EXERCISE DETAILS :: After finding the line that holds "Instruction: Scroll down the Quick Tour list" below, set down that line and the rest through the final one exactly, leaving the pictures out.

MATERIAL FOR THIS EXERCISE ::
┄┄┄┄┄┄┄┄┄┄┄┄┄┄┄┄┄┄┄┄

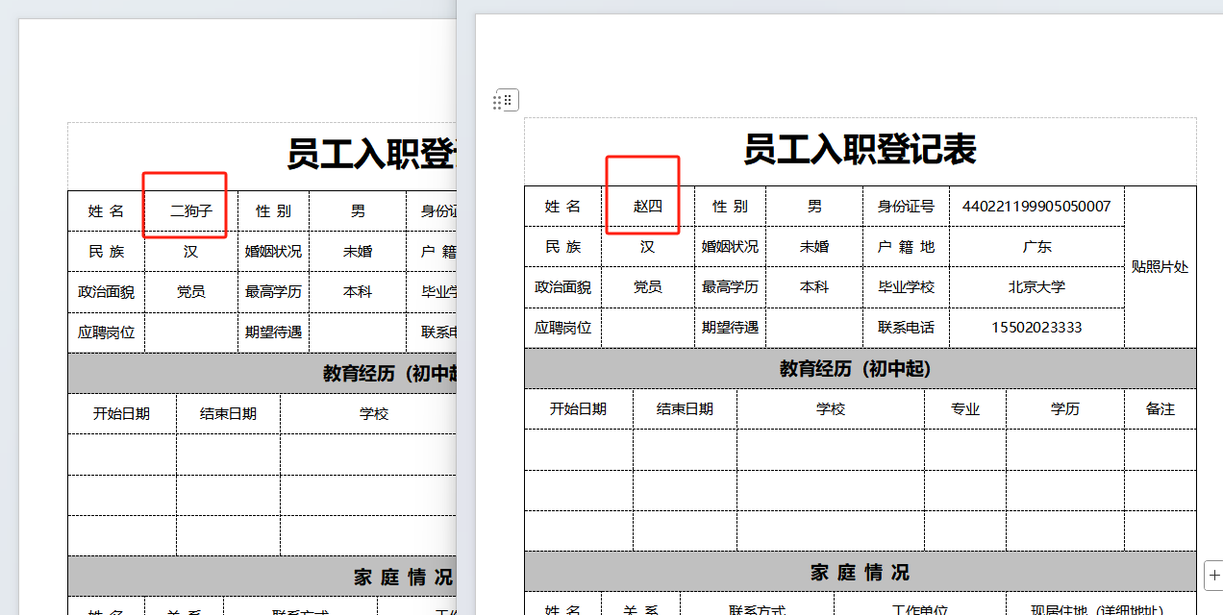Click the name cell containing 二狗子
The image size is (1223, 615).
(x=190, y=211)
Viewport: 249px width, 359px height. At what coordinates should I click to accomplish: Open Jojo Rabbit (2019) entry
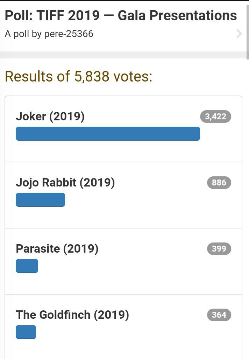[65, 182]
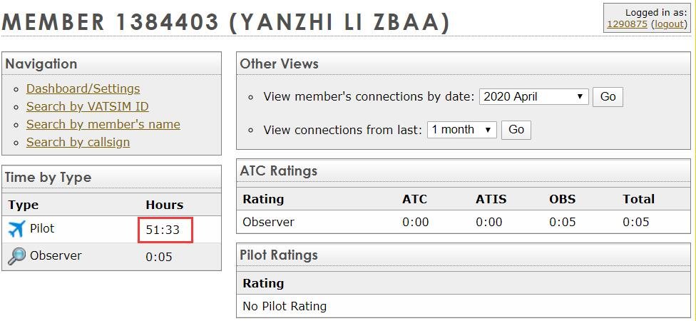Click the Total column header
The width and height of the screenshot is (696, 321).
tap(638, 199)
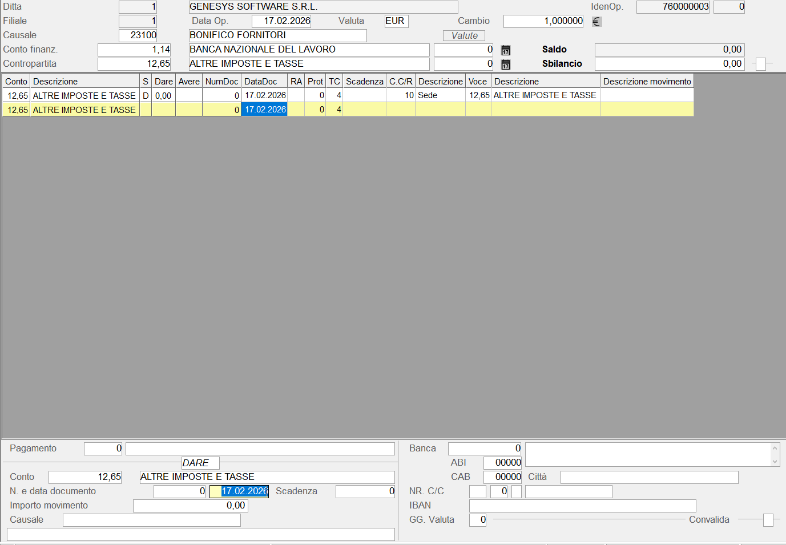This screenshot has width=786, height=545.
Task: Click the Importo movimento field
Action: (190, 506)
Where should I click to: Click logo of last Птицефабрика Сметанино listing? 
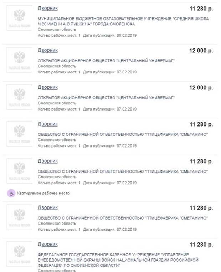point(19,217)
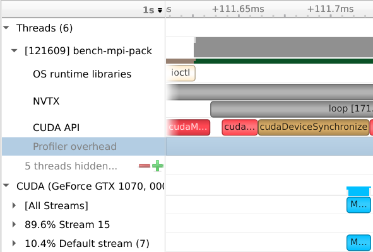Expand the [All Streams] row
Viewport: 373px width, 252px height.
(14, 205)
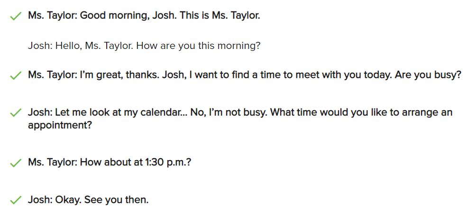468x221 pixels.
Task: Click the word 'appointment?' on the wrapped line
Action: [x=59, y=125]
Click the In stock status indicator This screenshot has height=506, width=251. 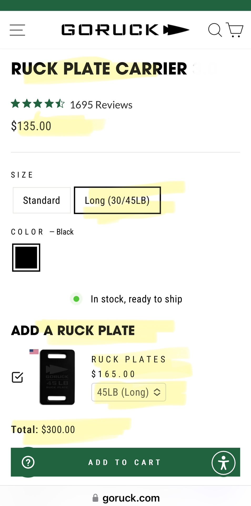tap(76, 299)
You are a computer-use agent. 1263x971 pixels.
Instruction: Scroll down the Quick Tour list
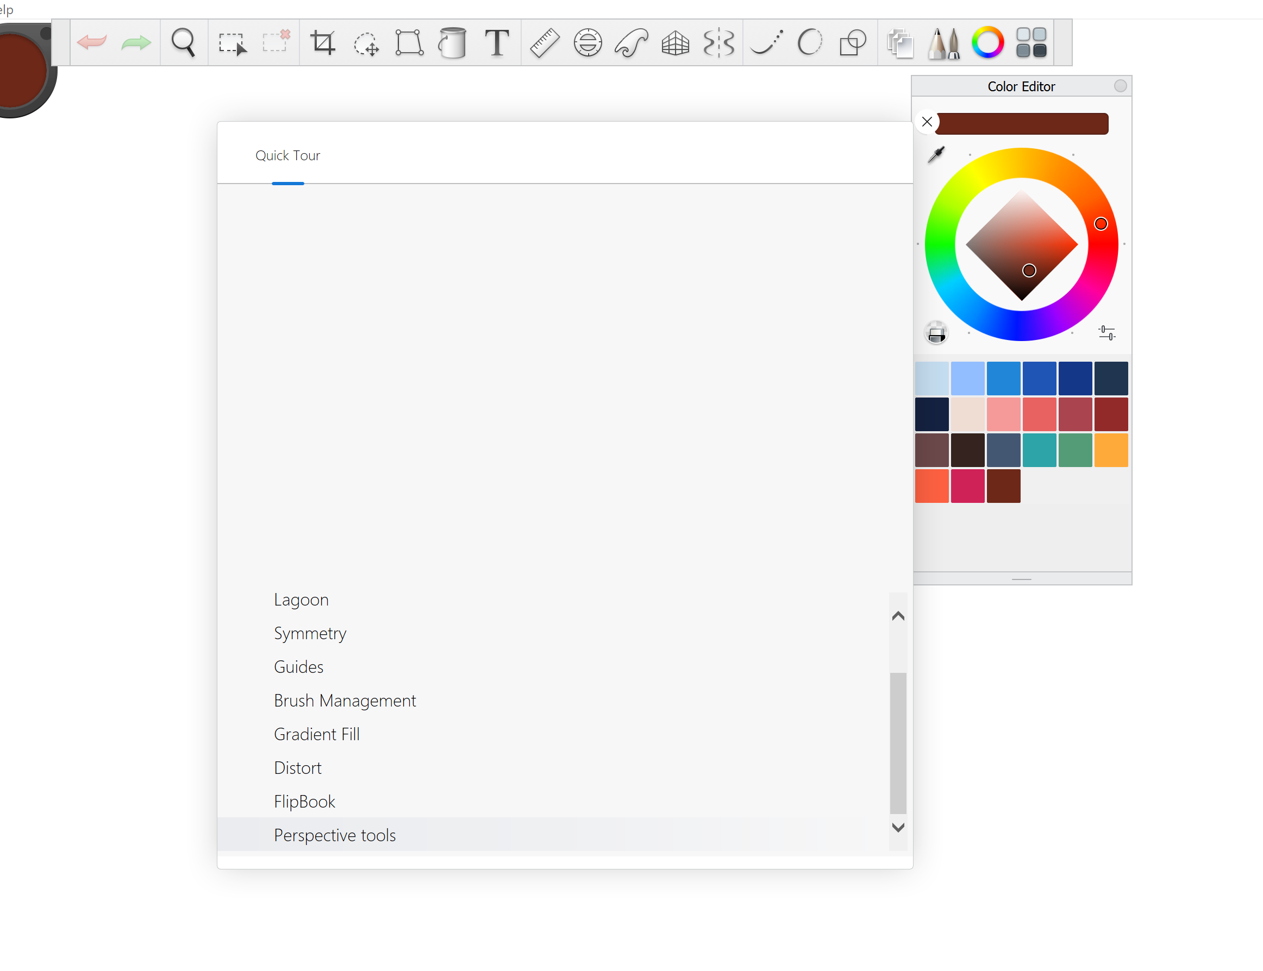pyautogui.click(x=898, y=827)
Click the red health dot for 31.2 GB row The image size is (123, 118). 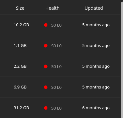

┄┄┄┄┄┄┄┄┄┄┄┄┄┄┄┄┄┄┄┄

ANSWER TO THIS PROBLEM ::
Instruction: Scroll down the Quick Tour list
pyautogui.click(x=898, y=827)
Click the red health dot for 31.2 GB row The image size is (123, 118). 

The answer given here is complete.